Jest przedostatnia niedziela lipca, przed południem. Po mszy ks. Domagała święci samochody na parkingu – to z okazji rozpoczynającego się właśnie tygodnia św. Krzysztofa, patrona kierowców. Bacznie przygląda się grupie kilkunastu osób stojących nieopodal bramy. Ci też nie spuszczają z niego wzroku, mrużą oczy. Znają się dobrze.
W tej grupie jest Paweł Masłowski, który pomagał Domagale przy parafii, kiedy tylko ten zawitał do Pacanowa. Był na każde zawołanie, jak sam przyznaje – kosił, uprawiał ziemię, służył samochodem i własnymi rękami. Od jakiegoś czasu nie służy, o duchownym ma jak najgorsze zdanie, uważa, że terroryzuje miasto i jego mieszkańców. Wielu wiernych jest podobnego zdania, ale nie każdy miał odwagę stanąć tu dziś obok Masłowskiego. Ci, którzy się odważyli, idą za nim do zakrystii. Chcą się rozmówić z księdzem – zapytać, dlaczego z nich kpi, grozi, złorzeczy, obraża z ambony.
– Proszę opuścić zakrystię – mówi ks. Domagała.
– Nie opuścimy – słyszy w odpowiedzi – bo kościół jest nasz, wiernych, a nie księdza.

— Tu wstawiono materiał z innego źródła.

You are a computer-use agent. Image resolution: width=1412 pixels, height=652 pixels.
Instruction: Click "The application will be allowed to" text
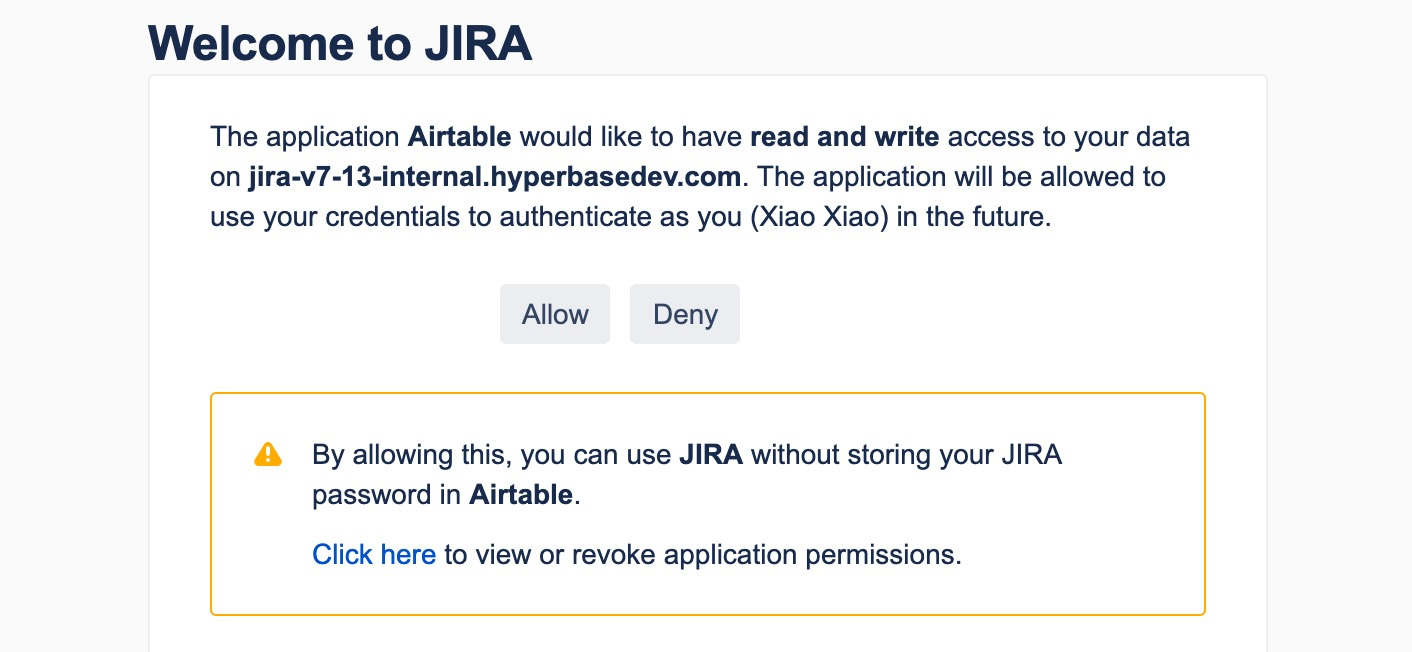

Dochodzi do kłótni. Przy reporterze „Polityki” ks. Domagała stara się zachowywać powściągliwie, jednak nie wszystkie słowa udaje się mu odpowiednio zważyć. Przyznaje, powiedział kiedyś, że powinien „przyp...” Masłowskiemu, ale ten, jak twierdzi, sobie zasłużył. Nim dostrzeże, że jest nagrywany przez wiernych, zdąży jeszcze przyznać się do nazwania „bohomazem” otoczonego kultem XII-wiecznego Krzyża Pana Jezusa Konającego wiszącego w tutejszej kaplicy, tego samego, który w kwietniu ubiegłego roku w rozmowie z lokalnym radiem nazwał „cudownym”.